> [Task objective]: Everything in the records must be restated exactly, apart from the pictures.

> [Supplied data]:
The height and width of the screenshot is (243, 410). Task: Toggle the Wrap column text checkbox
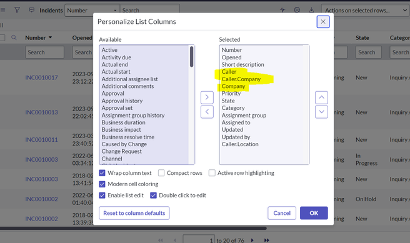pos(103,173)
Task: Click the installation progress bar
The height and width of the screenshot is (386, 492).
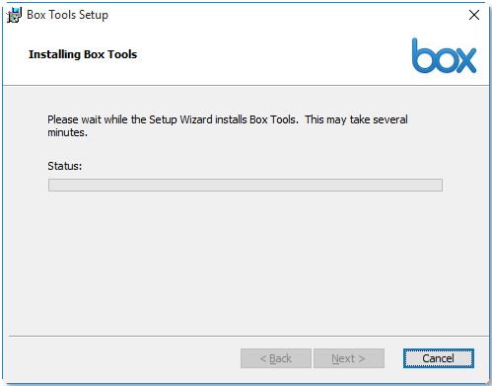Action: [x=246, y=185]
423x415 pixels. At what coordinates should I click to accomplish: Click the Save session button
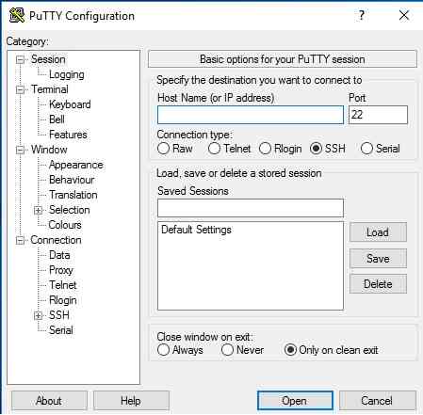click(x=378, y=259)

> [Response to the exercise]:
The height and width of the screenshot is (243, 410). Task: Toggle the Wrap column text checkbox
pos(103,173)
Task: Click the installation progress bar
The height and width of the screenshot is (386, 492).
Action: [x=246, y=185]
423x415 pixels. At what coordinates should I click to accomplish: Click the Save session button
click(x=378, y=259)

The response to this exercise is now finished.